Angela and friends in Ethiopia last year
Angela and friends in Ethiopia last year
Angela Brinkworth has worked extensively in professional theatre for thirty years as a performer, director and writer, both in the UK and abroad. Her roles as an actress range from classical theatre to TV soap. She was a co-founder of the Chung Ying theatre in Hong Kong, funded by the British Council, where she worked for three years. Angela also co-founded the London women’s theatre co-operative ‘ReSisters’ touring the London fringe with seven productions. During this time she teamed up with writer April Di Angelis to work with young mums on their experience of birth and parenting. This work resulted in a book The Best kept Secrets and a play Mum’s the Word which Angela directed.

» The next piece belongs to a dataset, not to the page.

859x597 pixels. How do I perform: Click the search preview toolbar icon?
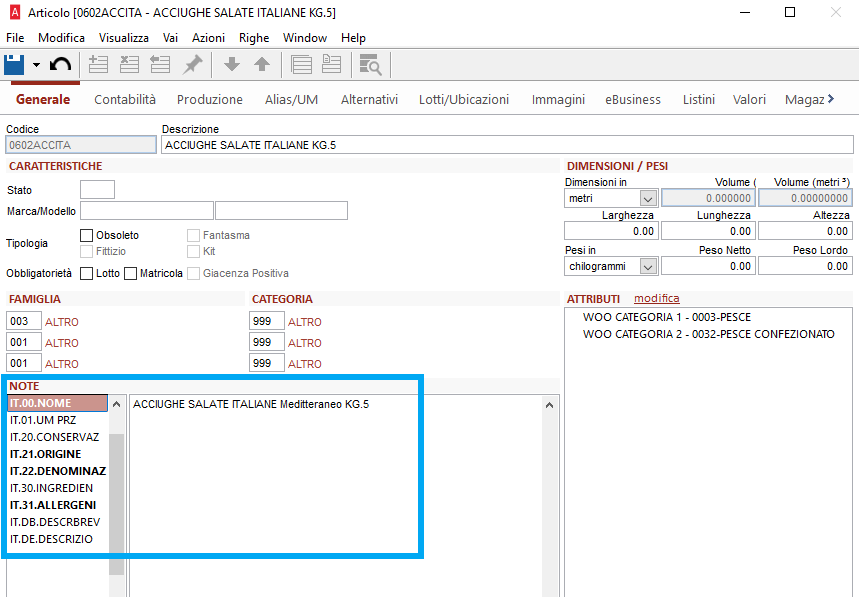click(371, 65)
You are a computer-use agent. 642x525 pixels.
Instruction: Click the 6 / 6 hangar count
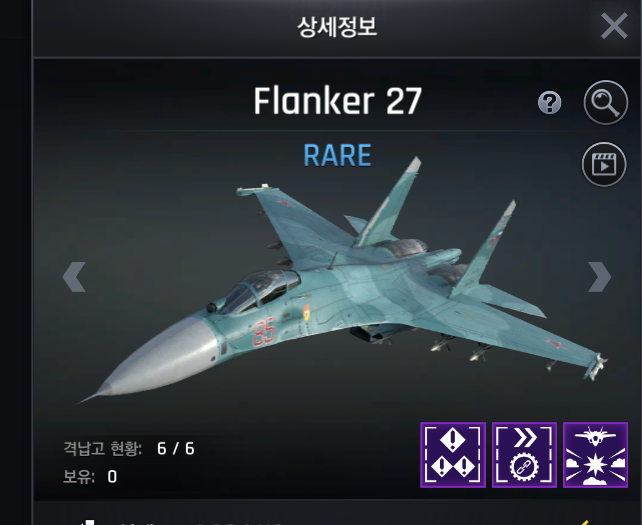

In 1995, at the age of 51 and a single parent, Angela decided on a change of career. With the help of the Elizabeth Nuffield Educational Fund she completed a postgraduate diploma in drama therapy at the University of Hertfordshire. After University she worked with children with emotional and behavioural difficulties in four London inner city schools. Her work on bullying was featured in Channel 4’s Diverse Reports and the BT Forum funded her to work with a class of children for a year. This resulted in a West End performance by primary school children at the Mayfair theatre of The Flowering Tree which Angela adapted for the stage and directed.

In 1997 Angela returned to Wales and set up a clinical practice in Brynmawr working with children referred by social services. In 2002 she joined Wildfire, a community arts organisation, and co-facilitated drama therapy sessions with young mums and young people at risk. In 2001 she became involved with Valley and Vale Community Arts and CSV training, Cardiff, working on drama and film projects in schools, community education and prison settings.

Last year Angela visited Addis Ababa, Ethiopia, to work with young people on a film project comparing and contrasting the lives of two young women in Cardiff, Wales and Addis, Ethiopia.

She is presently project manager of Make A Change, a voluntary organisation which she co-founded in 2002. She has raised over £50,000 for projects initiated by people recovering from long-term heroin addiction. This included a drug prevention forum theatre project, Jamie’s story, for schools, community youth groups, excluded children and young offenders; The Journey Home, a relapse prevention film and resource pack; and the training and founding of RAPS, a recovering addicts peer support group. Angela trained and directed the first group of ex-offenders to be allowed back into a Welsh prison to perform and facilitate a forum ‘Drugs in Prison’. Angela is a Millennium Awards winner for a research project, ‘Changing the Script’, based in three Welsh prisons.

Angela has managed to synthesise a wide rang of experience and skills drawn from her dual role as a theatre practitioner and therapist. She has also had the privilege of working and training with some of the worlds leading theatre and therapy practitioners including Augusto Boal, Viola Brody, Alida Gersie and Joe Samuels.

Now 62, Angela hopes to go on learning and working until she retires and to fulfil her ambition to write stories for children and a TV comedy series Late Bloomers!